O relógio nos diz sobre o tempo cronológico medido por horas, dias, meses e anos. Desejo falar sobre um outro tempo, o qual podemos viajar através das memórias, pois elas nos remetem há momentos desde a infância até os dias atuais.

Neste tempo a vida pode passar como um filme e pode-se revisitar momentos de dor e alegria em alguns minutos ou horas. Quando isso ocorre fico a pensar que a vida tem a ver com intensidade e eternidade.

Ao observar a natureza notamos que a semente de uma árvore, contém em si todo o potencial necessário para que se desenvolva e torne-se uma linda árvore, todavia a árvore ao morrer deixará sementes. Fico a imaginar o movimento da vida como as ondas do mar que avançam para retornar, retornam para avançar.

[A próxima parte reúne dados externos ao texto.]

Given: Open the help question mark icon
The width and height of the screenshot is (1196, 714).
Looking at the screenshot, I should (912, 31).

Na dança da vida as vezes erramos o passo, outra vezes perdemos o ritmo e o rebolado, mas tudo faz parte do aprendizado de dançar a dois. Ao acertar o passo podemos bailar, assim como um casal de amantes com a leveza e sintonia. É sobre esse instante que pode dar sentido a uma vida que chamo de eternidade.

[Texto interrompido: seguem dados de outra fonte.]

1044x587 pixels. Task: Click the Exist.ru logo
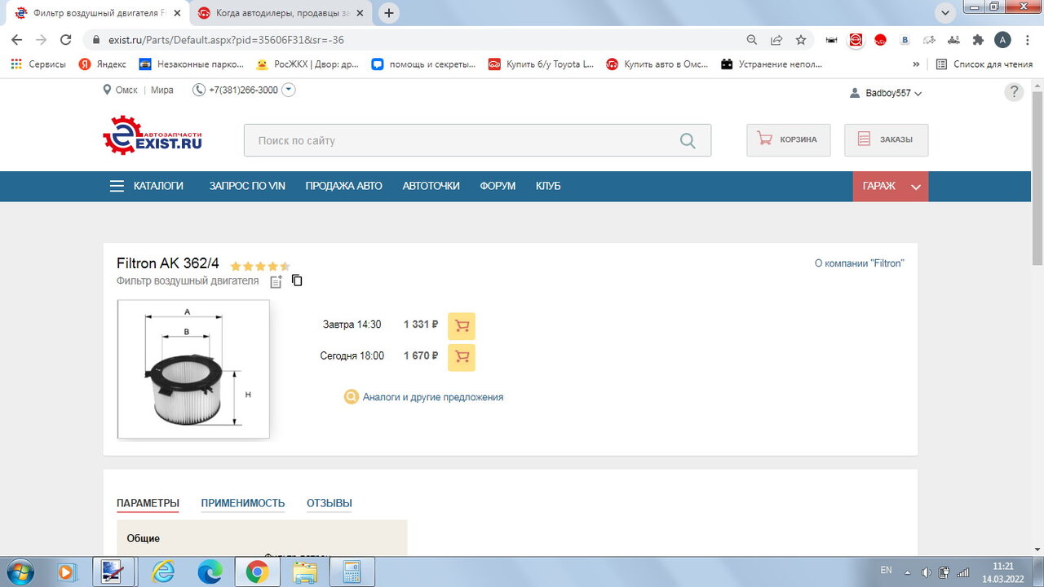point(153,135)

No filme “PERFUME DE MULHER”, há uma cena inesquecível, em que um personagem cego, vivido por Al Pacino, tira uma moça para dançar e ela responde: “Não posso, porque meu noivo vai chegar em poucos minutos…” Responde ele: “Mas em um momento se vive uma vida” conduzindo-a num passo de tango.

É sobre esse instante o qual pode dar sentido a uma vida que chamo de eternidade. Estar no fluxo da eternidade tem a ver com reconhecer a singularidade que cada um de nós somos no universo e no tempo. Logo cada um de nós expressa a diversidade da beleza que compõem a vida. Ao experimentarmos essa dimensão, tudo vai fazendo sentido e, passamos a nos implicar com cada decisão tomada durante a vida. É possível reconhecer que para cada decisão havia uma necessidade a ser atendida ou experimentada, a fim de se tornar que se é.

Movida por esse sentimento de eternidade, ao completar 60 anos, revisitei lugares onde morei especialmente da adolescência para frente, uma vez que a infância se passara em outra cidade. Foi uma experiência incrível; reviver as memórias de um tempo passado entrelaçado ao momento atual e, me reconciliar com todas as aquelas versões de mim, que me habitaram desde sempre. Reconhecer que sou somatória de todas elas, me preencheu de uma alegria, a qual fora bem descrita por Caetano, na música, Dom de Iludir: Cada um sabe a dor e a delícia. De ser quem se é.

Para terminar a minha reflexão te pergunto: E você já fez essa viagem no tempo? Sinta-se convidado.

Maria das Graças Guedes de Carvalho – Bela Urbana. Psicologa clinica. Ama a vida e suas dádivas como ser mãe, cuidar de pessoas e visitar o mar.